According to Dickinson, concert promoters showed great interest in booking THE THREE TREMORS before a single note had even been recorded. “I could see the money in their eyes, thinking, ‘Oh, this would be great. We could sell this every which way all over the place as a package,'” Dickinson said. “And I went, ‘Yeah, you could, but what are we actually gonna do? There’s gonna be three of us on stage. What are we gonna do that’s actually different that’s really cool?'”
Before Dickinson‘s proposed collaboration with Halford and Tate was officially scrapped, the name THE THREE TREMORS was changed to TRINITY because “we figured they would sue our ass if we called it THE THREE TREMORS,” Bruce explained in an interview several years ago.
Dickinson previously said that he and Roy wrote “about three songs” for THE THREE TREMORS during a session in Los Angeles before he “realized it was going to take us a lot longer than three weeks to write a project with three singers that would work.”
He explained: “We wanted to make each song designed to be sung by three different characters as an integral part of the song, not something like, ‘You sing the first verse, I’ll sing the second verse, and he’ll sing the chorus.’ That would be a crap way to do it.”
Dickinson added: “It’s a bloody difficult thing to do, to try to make a song with three different voices to get the full benefit out of it. And it takes longer than three weeks, and we didn’t have longer than that to do it, so I canned it in the end.
“It’s a great idea; everybody loves the idea… We had marketing people salivating about the idea of a TRINITY project,” he said. “But the bottom line is, the thing that is gonna sink it is if the music sucks. So I thought we should can the idea for now since we don’t have time to do it. Rob was in the studio doing his album [‘Crucible’] and Geoff was writing a new QUEENSRŸCHE album, so that was it. It is an interesting idea, and I’m sure the live show would be really interesting.”
In 2000, Tate and Dickinson joined Halford onstage at the latter’s concert in London for a rendition of “One You Love To Hate” (see video below), a song written by Halford, Dickinson and Ramirez that was featured on Halford‘s “Resurrection” album.
Dickinson‘s two-month North American spoken-word tour kicked off on January 17 in Fort Lauderdale, Florida and will run through the end of March.

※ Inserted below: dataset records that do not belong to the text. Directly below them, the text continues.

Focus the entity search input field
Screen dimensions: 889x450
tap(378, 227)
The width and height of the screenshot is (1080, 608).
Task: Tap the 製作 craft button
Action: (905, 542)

Bruce‘s spoken-word show is split into two parts. The first section sees him take a humorous and often satirical look at the world from his own very personal perspective, treating the audience to private insights into his drive and ambition, peppered with plenty of MAIDEN anecdotes, and a myriad of other experiences encompassing not just the giddy heights but also the extreme lows, as told first-hand in his inimitable anarchic style, punctuated with photographs, videos and sometimes even erupting into song a cappella, to illustrate a point. The final section of the evening is devoted entirely to the aforementioned question-and-answer session, with the opportunity to pose questions on any subject whatsoever. As Bruce‘s answers are all completely improvised — the more left-field and quirky the question, the more interesting and compelling the response is likely to be.